Today's daily lesson comes from 2 Corinthians 12:10:
"For the sake of Christ, then, I am content with weaknesses . . ."
Most of us see the weaknesses we have as qualities or characteristics to be worked around, hidden, overcome, or altogether denied. For most of us, the last thing in the world we would want to do is show weakness because doing so makes us subject to vulnerability. Achilles's heel must be kept hidden lest our vulnerability be found out.
But in one of the ironies of the Gospel, God wants us vulnerable. God desires that our weaknesses be recognized for what they are -- the place of entry for God's grace, mercy, and power.
It was said by one of William Blake's friends that Blake was a cracked vessel of a man, but the cracks "were where the light shined through."
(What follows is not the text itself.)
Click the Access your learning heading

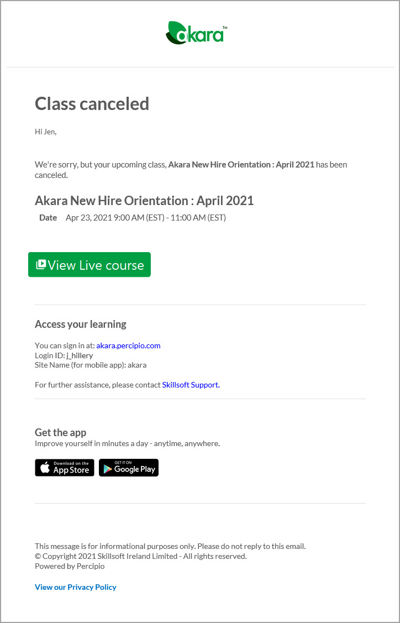pyautogui.click(x=81, y=324)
It is in our cracked and broken places that the glory of God's grace shines through. It is in the place of our weakness that God's power is most indisputably evident. Therefore, our vulnerabilities, weaknesses and places of insecurity are not points of liability but instead the places of God's greatest and deepest gift in our lives -- the places where we know we cannot save ourselves, but only be saved by God.
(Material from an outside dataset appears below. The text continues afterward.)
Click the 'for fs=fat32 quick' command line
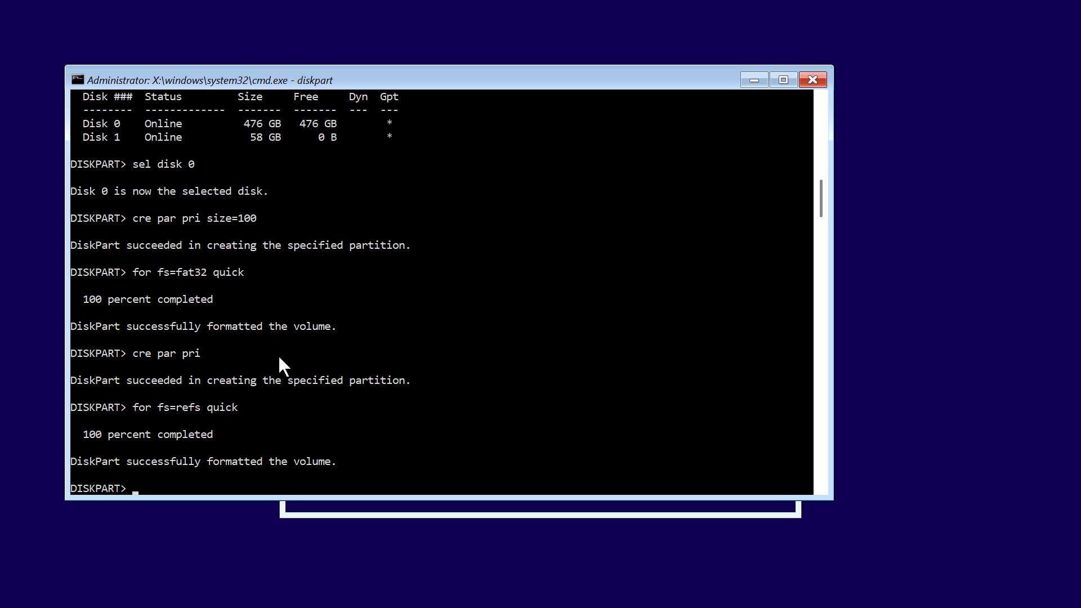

So, like the Apostle Paul before us, we may plead and plead that our weaknesses be taken away. But in the end God reminds us that His "power is made perfect in our weakness" and therefore we too, like Paul, choose to no longer fight our weaknesses but instead learn to be content with and even embrace them for what they are -- the places where our deepest flaws both discover and reveal God's greatest mercies.